341. Frustration

It’s nice when you can do what you’re trying to do. Sometimes it’s so easy that you don’t even think about it, but sometimes it takes a lot of effort, and when you succeed, you get a really good feeling inside. Maybe other people notice your success, and congratulate you, maybe not. For some people, that doesn’t matter so much; you can congratulate yourself. The whole experience leaves you with a good feeling, and the next time you’re faced with difficulty, maybe you’ll remember the sweet taste of hard-earned success.
But that’s not what this article is about. Sometimes, no matter how hard you try, it doesn’t work. Maybe you’ve seen other people do what you’re trying to do, and they’ve made it look easy. Maybe the only people you’ve seen have trouble with it are people you haven’t yet learned to admire. And so you’re frustrated, and you become one of those people you haven’t yet learned to admire.
Frustration itself can be a learning disability. Why try to learn something if you’ve already tried and it’s apparent to you that it doesn’t work? When you stop trying, at least you can sort of stop failing. Nothing ventured, nothing lost.
Watching children, it’s easy to see how hard they’re trying, but it’s also easy not to see it. You had to learn what they’re trying to learn, but you learned it so long ago that you may have forgotten how hard it was. You probably think of tying your shoes as one thing to do, but if you haven’t
learned how to do it, it’s many things to do.
Physical disability is reteaching me about the frustration involved in learning how to do “simple” tasks. Lately, I’ve been applying one of my teaching strategies to myself: if a task seems too difficult, I break it up into its component tasks, start small, and mentally celebrate the
accomplishment of each subtask.
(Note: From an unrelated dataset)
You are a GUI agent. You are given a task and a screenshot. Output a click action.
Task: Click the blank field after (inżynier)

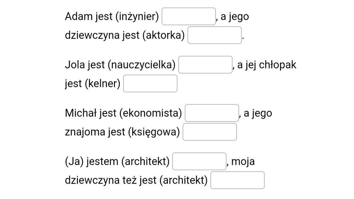(x=189, y=16)
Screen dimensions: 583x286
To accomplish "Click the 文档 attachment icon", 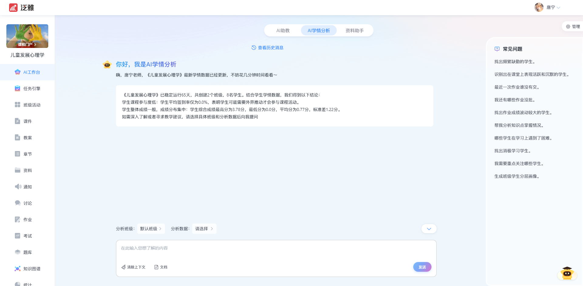I will click(x=156, y=267).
This takes longer, but I’m not goin’ anywhere; as I’ve told you in other articles, I’ve got time (I hope I haven’t rubbed that in too much; I know most of you don’t have as much time as you’d like. Sorry.).
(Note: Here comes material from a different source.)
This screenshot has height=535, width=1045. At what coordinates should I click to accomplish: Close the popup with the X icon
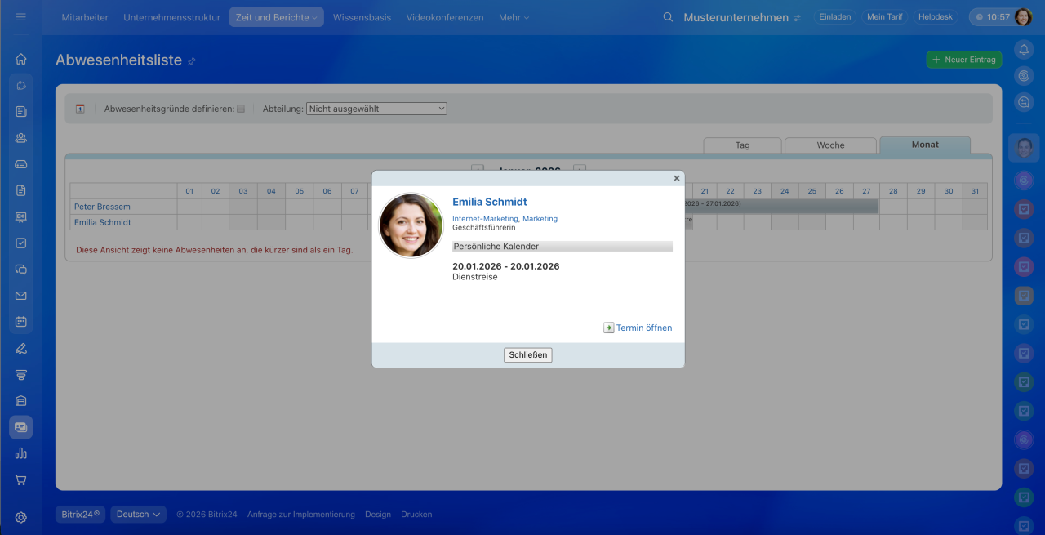[676, 178]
Many children need to hear that they, too, have time. And they need to believe it, and be patient with themselves. If other people aren’t modelling that patience for them, it can be extra hard to learn. When children are surrounded by people who are all rushing to get to step two, having
difficulty with step one can be much more frustrating than it has to be. Children can be rushed into despair.
So be patient. Some of you may be thinking, that’s easy for you to say. You aren’t goin’ anywhere. We ARE, and if kids don’t hurry up, we’ll be late. I know
about that; I haven’t forgotten. So I’m not suggesting that you try to learn patience all at once; that can be frustrating. But try a little now and then.